Excerpted passage |
|---|

Role models of greatness.

Here you will discover the back stories of kings, titans of industry, stellar athletes, giants of the entertainment field, scientists, politicians, artists and heroes – all of them gay or bisexual men. If their lives can serve as role models to young men who have been bullied or taught to think less of themselves for their sexual orientation, all the better. The sexual orientation of those featured here did not stand in the way of their achievements.

Saturday, December 10, 2011

Charles I of Württemberg

(in German: Karl I von Württemberg)

If you think of Stuttgart at all, it is most likely as the home of automobile manufacturers Porsche and Mercedes-Benz. However, Stuttgart is also the capital of Baden-Württemberg, a south German state bordering Bavaria to the east and Switzerland to the south. About 125 years ago a gay royal scandal nearly shook Württemberg off its foundations.

Karl Friedrich Alexander was the third King of Württemberg, from 1864 until his death in 1891. He was king at the time of the unification of Germany in 1871 and skillfully led his people in the decision to become part of the new German Empire. Born in Stuttgart in1823, at the age of twenty-three he married the Russian Grand Duchess Olga Nikolaievna, daughter of Tsar Nicholas I, and at the age of 41 Karl acceded to the throne upon his father's death. The couple had no children, because of Karl's homosexuality, so Olga and Karl adopted Olga's niece Vera Konstantinova.

Had an American pianist studying music at the Stuttgart Conservatory of Music not injured his arm, there might have been no scandal at all. Richard Mason Jackson (a pianist known by his middle name as “Mase”), along with Charles Woodcock and Donald Hendry became the objects of obsession by gay King Karl. The king was so smitten that he gave the Americans titles, positions and lavish gifts far beyond their station. They eventually held such sway over the king (and his purse) that the new German Chancellor Otto von Bismark had to intervene in order to sever their sordid influence over Karl. It was a royal soap opera the likes of which had not been seen in those parts, and the royal family was not able to cover it up. All the sordid details appeared in newspapers on both sides of the Atlantic.

In October 1888, the New York Herald republished a story from its European edition describing three American males who were said to be lavishly disposing of the monarch's money. The article said that an American named “Mase” Jackson was one of the three gentlemen playing “Piers Gaveston” parts in Germany." Gaveston was the male lover of England's King Edward II Taken literally, Americans "playing Piers Gaveston parts" with King Karl meant that they were performing the insertive role in anal intercourse. Although the newspaper chose a euphemism to describe such acts, the reading public at the time would have understood the meaning.

|---|

Records shown |

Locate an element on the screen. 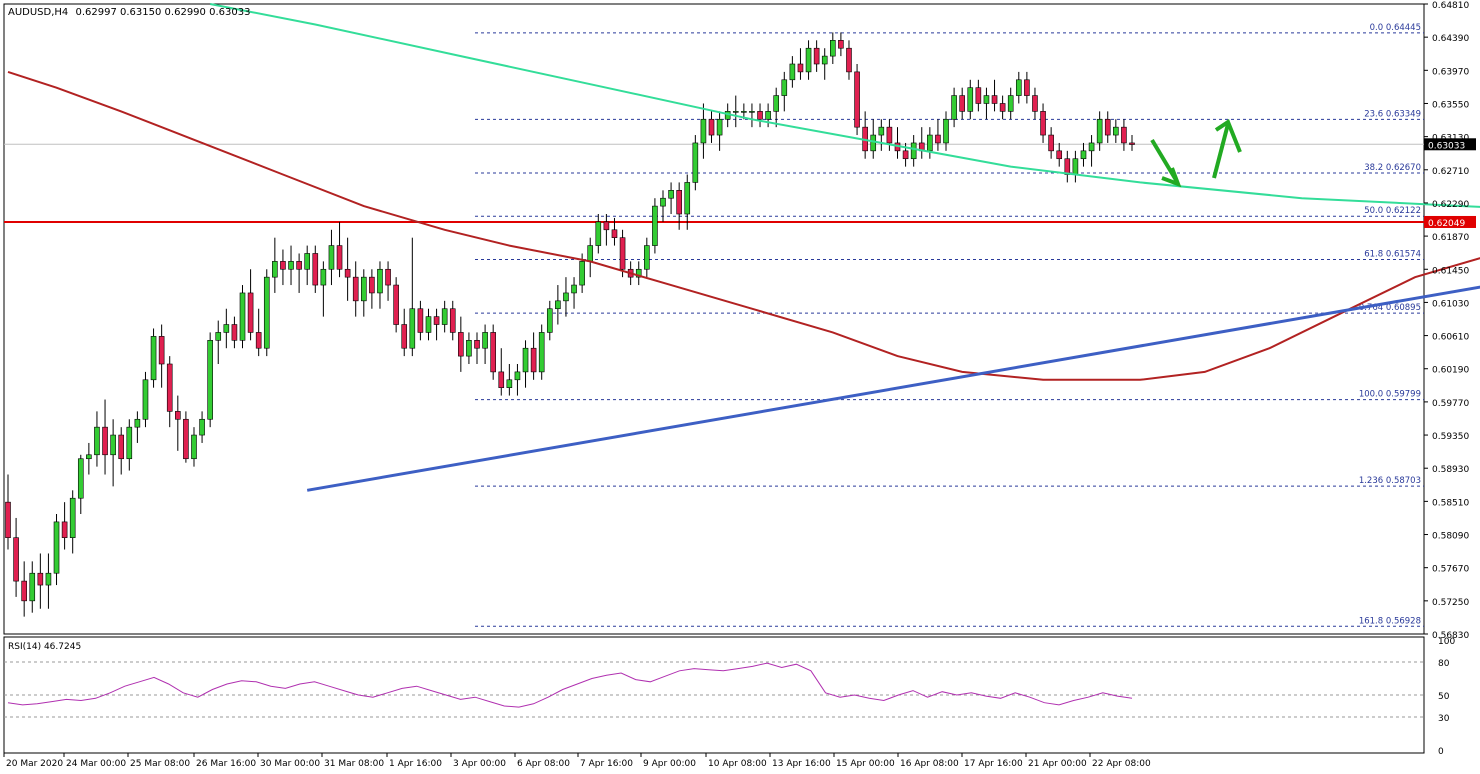  price-tick-label: 0.58090 is located at coordinates (1450, 537).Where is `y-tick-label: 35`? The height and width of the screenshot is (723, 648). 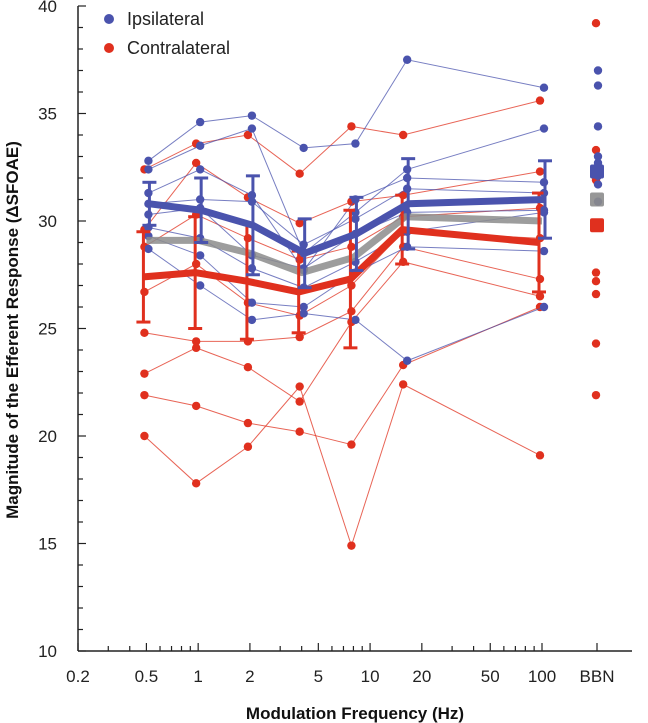 y-tick-label: 35 is located at coordinates (48, 114).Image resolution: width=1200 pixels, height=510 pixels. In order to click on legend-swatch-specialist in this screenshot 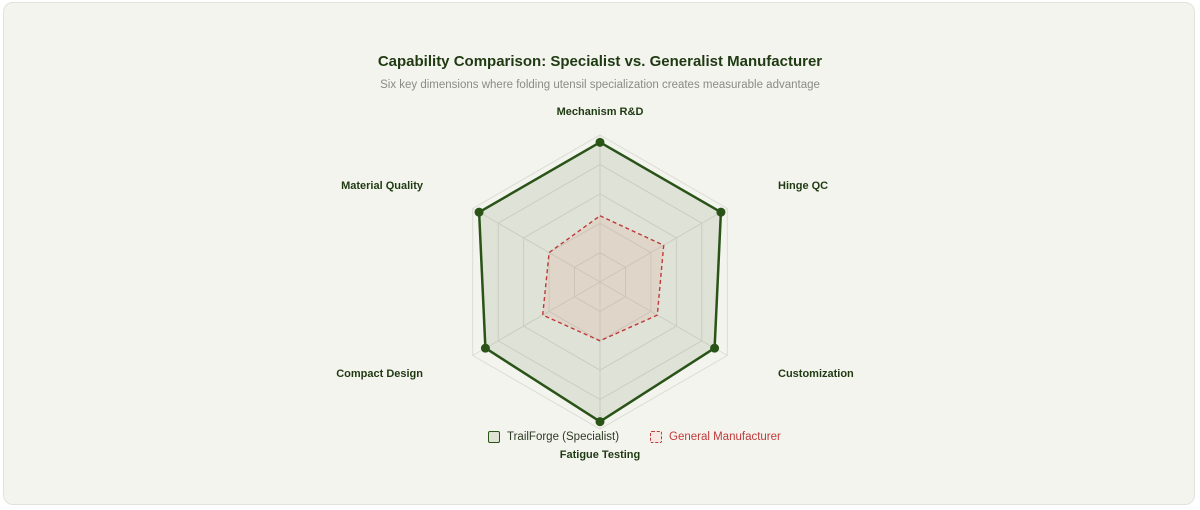, I will do `click(494, 437)`. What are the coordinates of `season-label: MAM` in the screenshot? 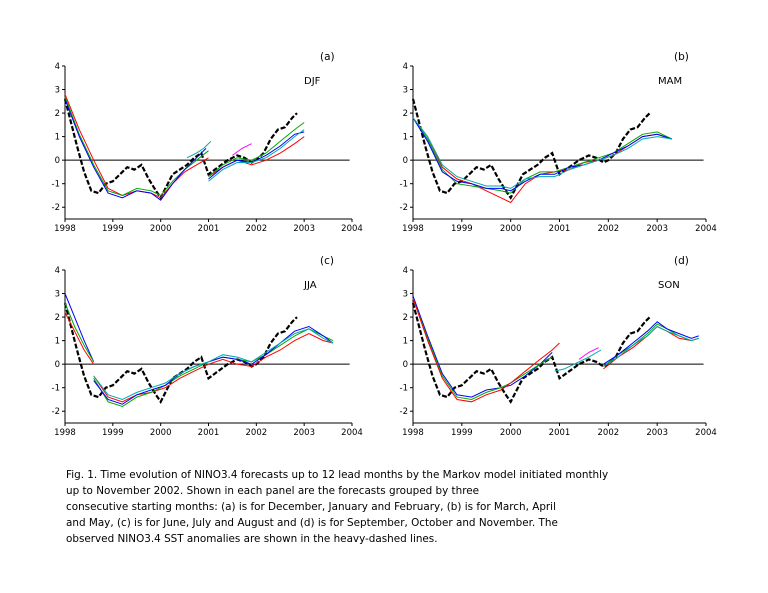 It's located at (670, 82).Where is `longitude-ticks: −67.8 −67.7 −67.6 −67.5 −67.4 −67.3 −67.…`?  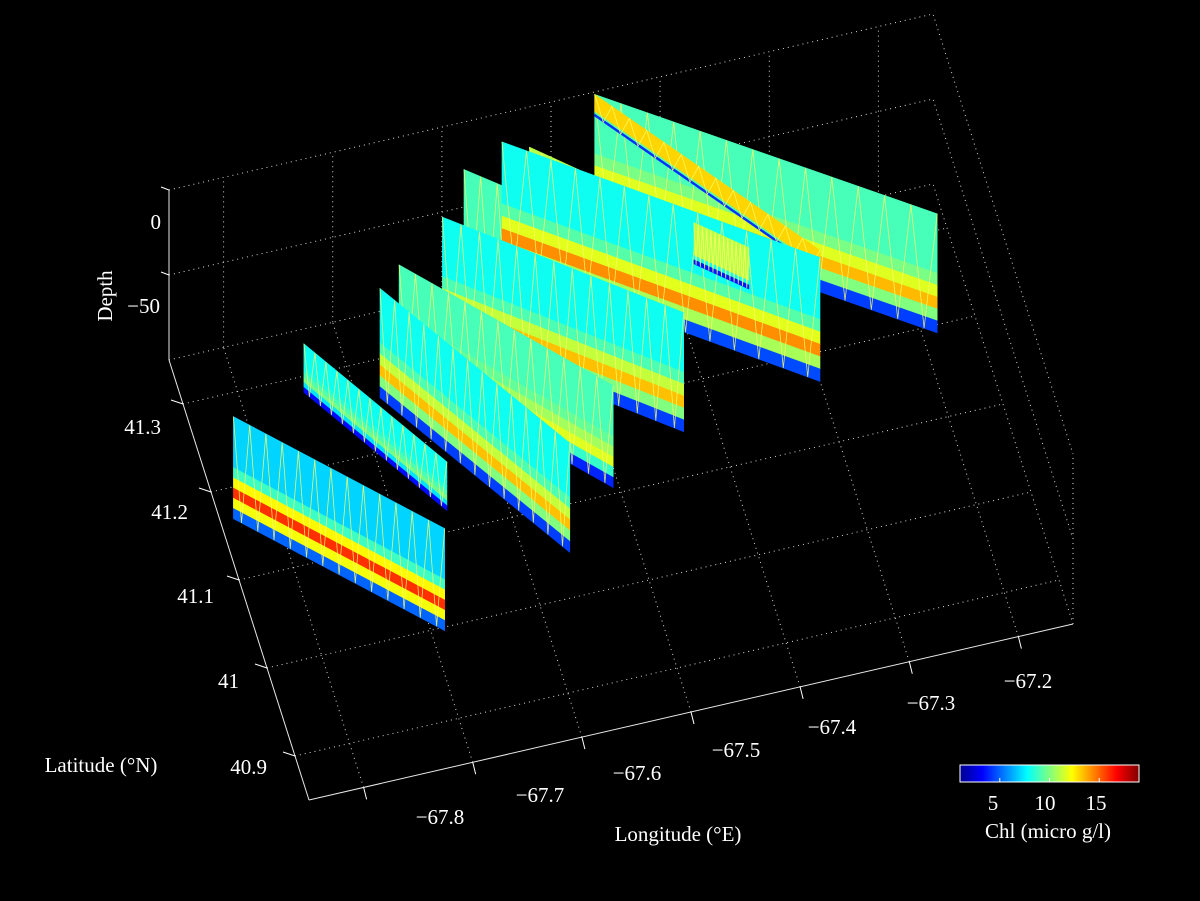
longitude-ticks: −67.8 −67.7 −67.6 −67.5 −67.4 −67.3 −67.… is located at coordinates (734, 749).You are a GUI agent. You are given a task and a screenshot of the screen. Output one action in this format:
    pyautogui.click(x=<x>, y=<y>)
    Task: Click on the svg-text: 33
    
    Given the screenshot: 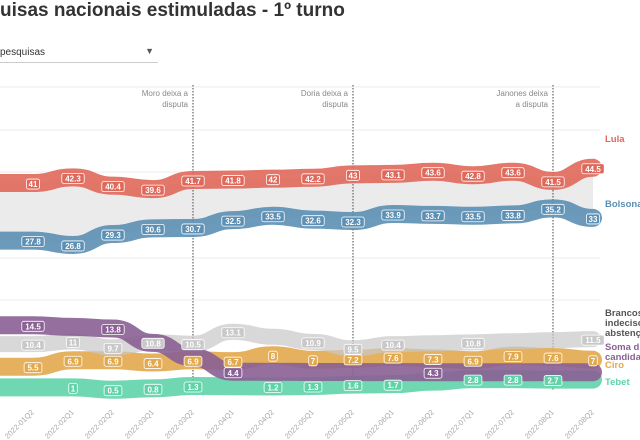 What is the action you would take?
    pyautogui.click(x=594, y=220)
    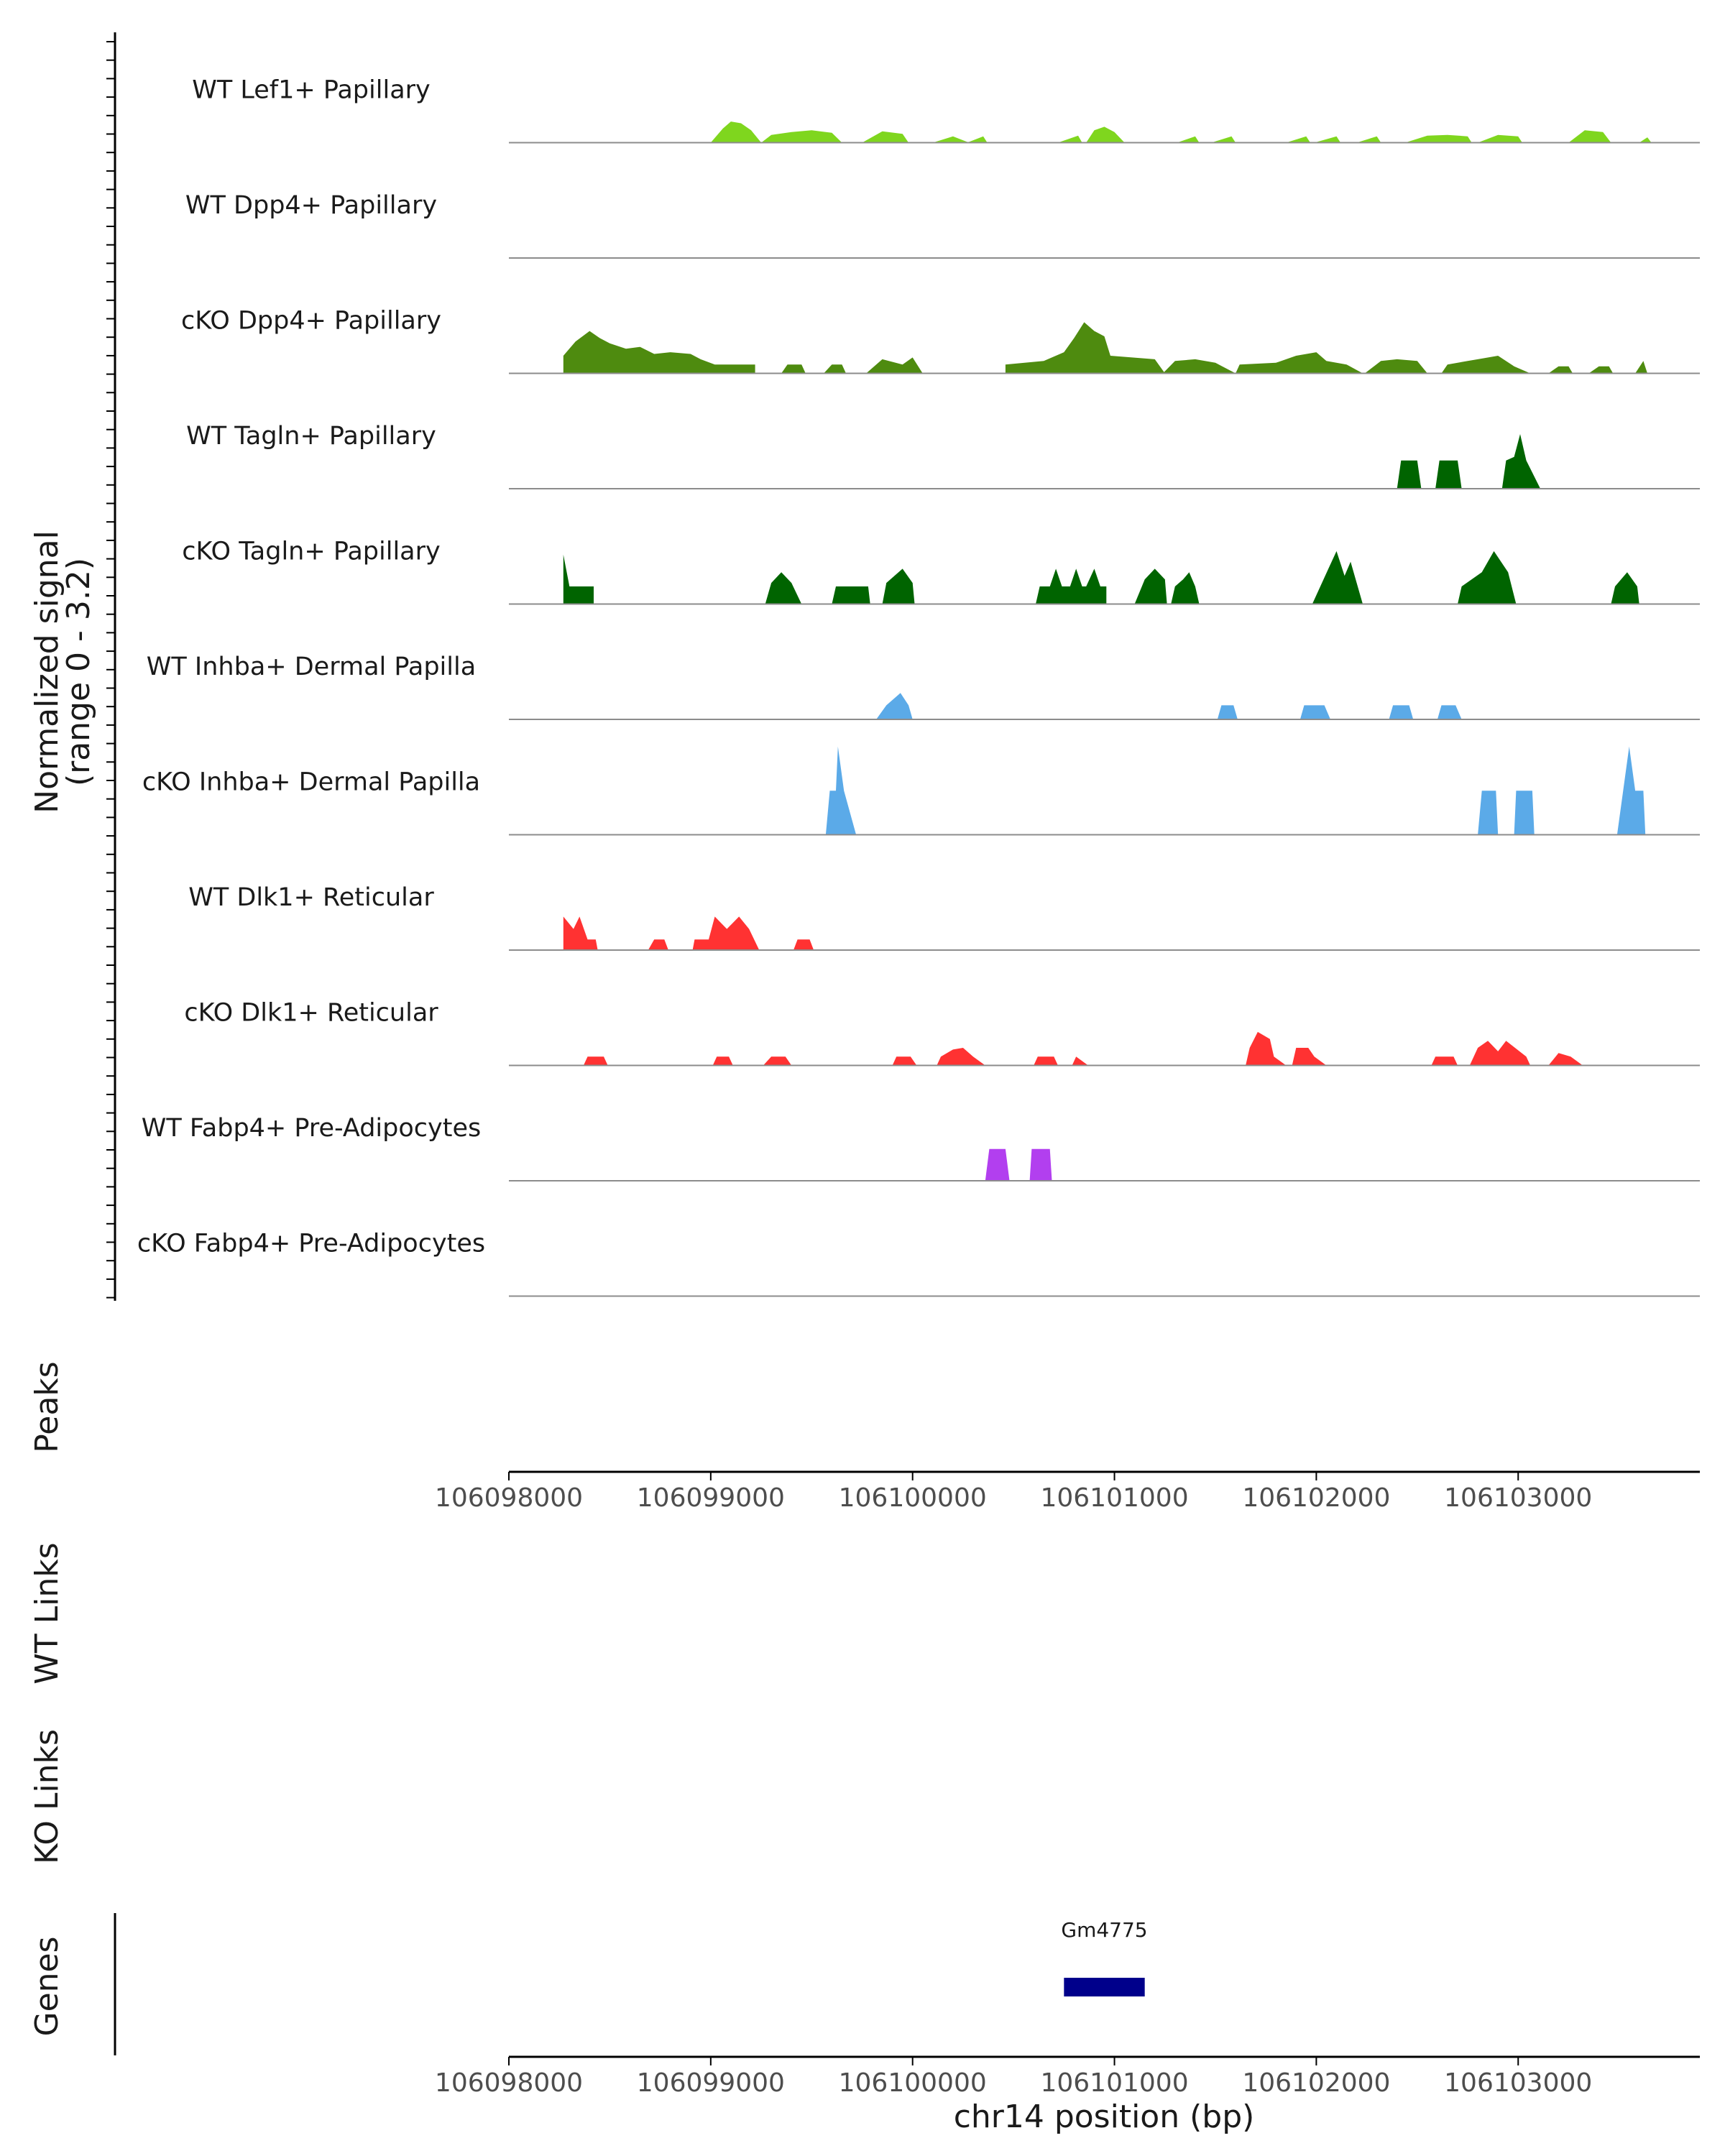 This screenshot has width=1725, height=2156. I want to click on track-5: cKO Tagln+ Papillary, so click(941, 572).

|---|

Write what comes next in the profile of Charles I of Württemberg above, starting right after its final sentence.

The same article focused on gossip circulating in Germany about King Karl and seances presided over by the “upstart” Baron von Jackson, of Steubenville, Ohio. The rise of Mase from poor, humble origins in Ohio to the aristocratic "Baron von Jackson" in Germany was juicy gossip in its day. Jackson's father, a cousin of General Stonewall Jackson, had died at the very moment of his son's birth in 1846. Raised by his widowed mother on a farm in Ohio, Jackson had moved with her to nearby Steubenville, and there studied the piano, developing an ardent desire to become a musician. At sixteen, unable to finish his courses at Mount Union College, Jackson returned to Steubenville, and taught music at Beatty's Seminary (a school for female teachers). He tuned pianos, became organist in the Methodist Episcopal Church and traveled often to Pittsburgh to enjoy the opera. Jackson formed a friendship with another Steubenville youth, a popular tenor, Will H. MacDonald, and, subsidized by relatives, traveled with MacDonald to Germany, to study at the Stuttgart Conservatory of Music. When Jackson injured his arm and was forced to give up the piano, he took a job in 1876 as assistant to the American Consul in Stuttgart, a position he held for five years. The handsome, young American walked daily through the Stuttgart parks and soon attracted the notice of the King, who was 23 years his senior. The newspaper reported that this “grew into a friendship of the most intimate character.”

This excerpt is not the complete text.